Herkesin vardır. Kimisi çok çabalamış, didinmiş birde allaha yalvarmıştır. Ama adalet işte bizimki olmuyor diye düşünüp hayal etmeyi ve dua etmeyi bırakmıştır.
içi geçmiştir ya da yanılıyordur. her ikisi de eşit ihtimal ve anlamanın bazı yöntemleri var.
hayır, insanın dili hiç bir zaman doğru söyleyemeyecek kadar eğridir, kendimize bile ne yalanları yutturuyoruz yeri geldi mi. ama hep bi yere kadar.
hayallerimi eskiciye verdim ben. bir servet ödedi resmen, içim geçti önce. arabaya yükledi, götürdü şehrin hurda mezarlıklarından birine. sonra biraz daha içim geçti.
artık hayal dahi kurmamaya o kadar kararlıydım ki aslında. sonra içim daha da geçti. yaşlandım ve yaşayarak daha da yaşlanacaktım bu kırık hayaller mezarlığı manzaramda, umudum bu yöndeydi. birinin daha kafasını karıştırmak, birinin daha tırnak izlerini sırtımda taşımak büyük, çok büyük bir yük olacaktı artık. vazgeçtim o yüzden. hem zaten öyle büyük büyük hayaller kurmaktan çocuk yaşta vazgeçmiştim, ümidimi tehdit ediyordu puştlar sonra büyüklükleriyle.

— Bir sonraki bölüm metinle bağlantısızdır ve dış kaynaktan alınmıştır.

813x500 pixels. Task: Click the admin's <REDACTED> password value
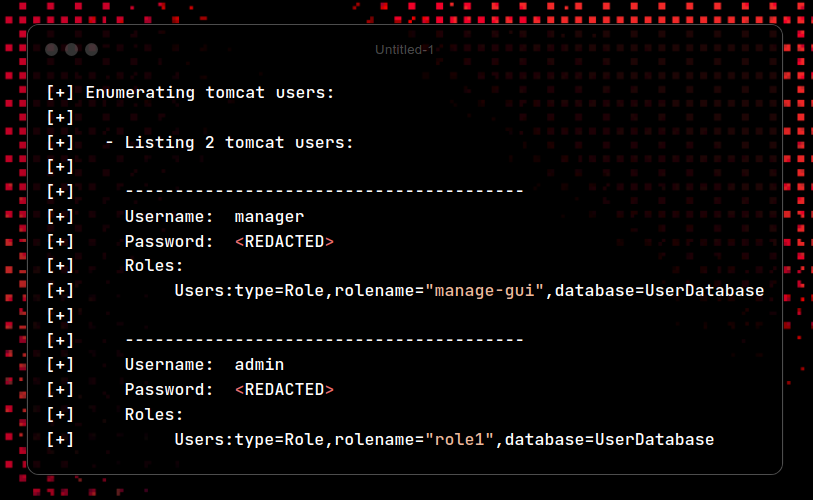pos(284,390)
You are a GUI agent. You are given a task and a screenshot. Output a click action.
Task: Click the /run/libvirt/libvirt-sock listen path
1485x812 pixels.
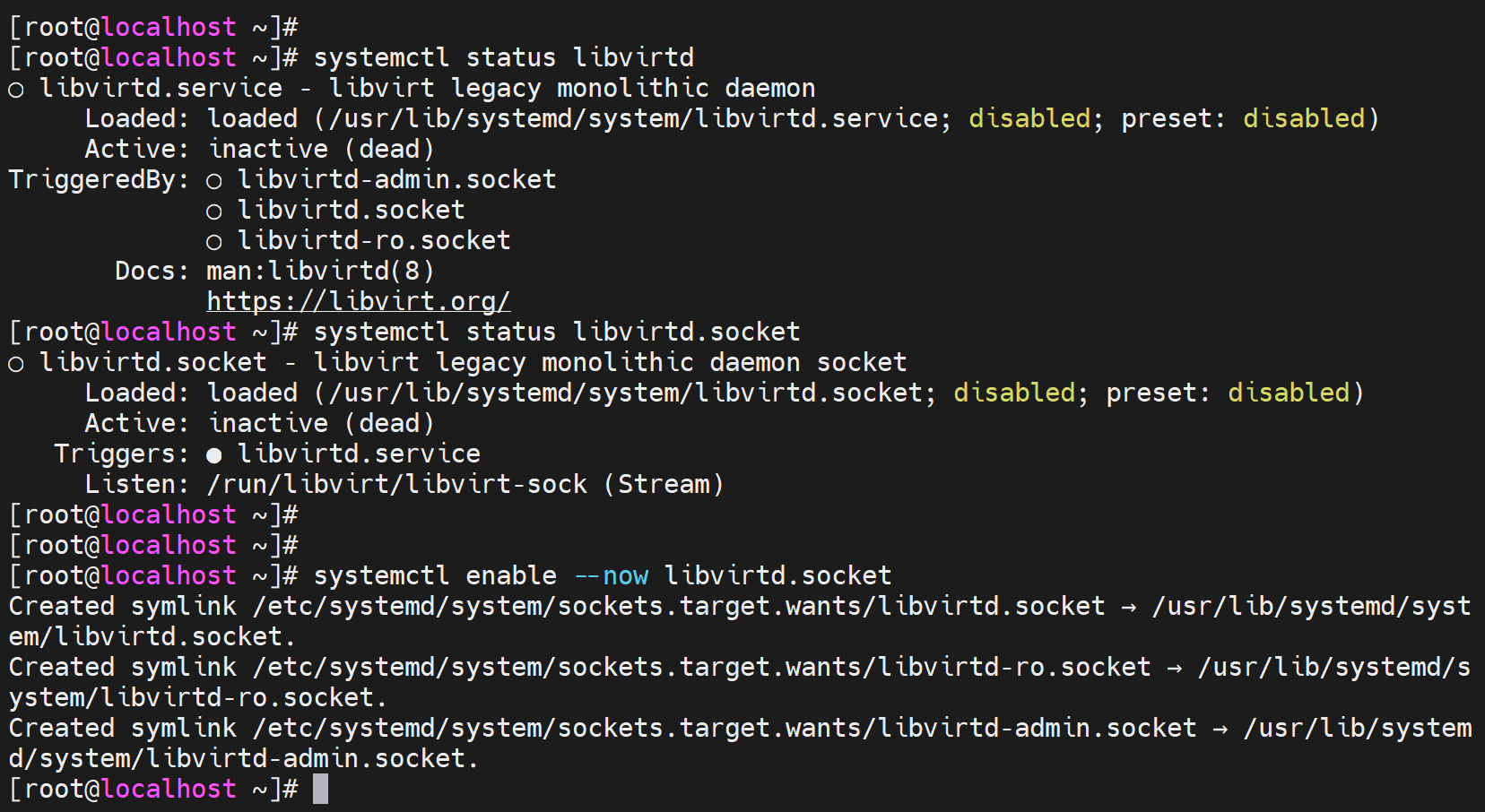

sonra biraz daha içim geçmiş. ben, sonradan öğrendim bir ifade tutanağından okuyarak. hem geldiği gibi yaşamak pek yorucu da gelmiyordu kulağıma. hem neden gelsin ki basit herşeyden önce.
sonra yanıldım içim geçerken. son baharda kuruyan ağaçlar gibi yeşerdi hayaller göz bebekleriyle beraber. sonra içim geçti ben yanılırken. sonra korkuların varlığına şahit oldum, neslimiz için. türümüz için varlardı resmen ve en adi yöntemlerle tehdit ediyorlardı en basit hayallerimizi bile yeri geldi mi.
içim geçti sonra. sonra hayaller geçti göz kapaklarımdan yeniden. sahi şu uçurumun kenarındaki cılız dala tutunmak da bir yere kadar geçerliydi hayatta kalmak için, manzarası da güzeldi; kabul. ama sonra kırılmayacağı ne malum? kırılırdı, içim geçerdi sonra ve sonra bedenim de içimle bir geçerdi, elimde kalırdı dal. ağırdım, karanlıktım şairin dediği gibi.
hayallerimi bir eskiciye verdim. eskici, onlara karşılık bozuk bir gramofon verdi. gramofonu tamir ettirme hayalleri kurdum, sesi de güzeldi hem. ben severdim. ama bozuktu işte bi sebepten... belki vaktiyle yanlış plakları çalıp durdu. kırk beşlikler belki de hiç ona göre değillerdi.
içi geçti gramofonun, yanılıyordu aslında tüm olan bu. aslında doğru plaklarla doğru akşamlara yayılabilirdi sesi, belki. farkında değildi ama hala hayat doluydu.
içi geçti sonra. sonra plak çaldı, içim geçti.
artık yanılıyorsam da geçti içim. geçtiyse de içim, yanılıyorum.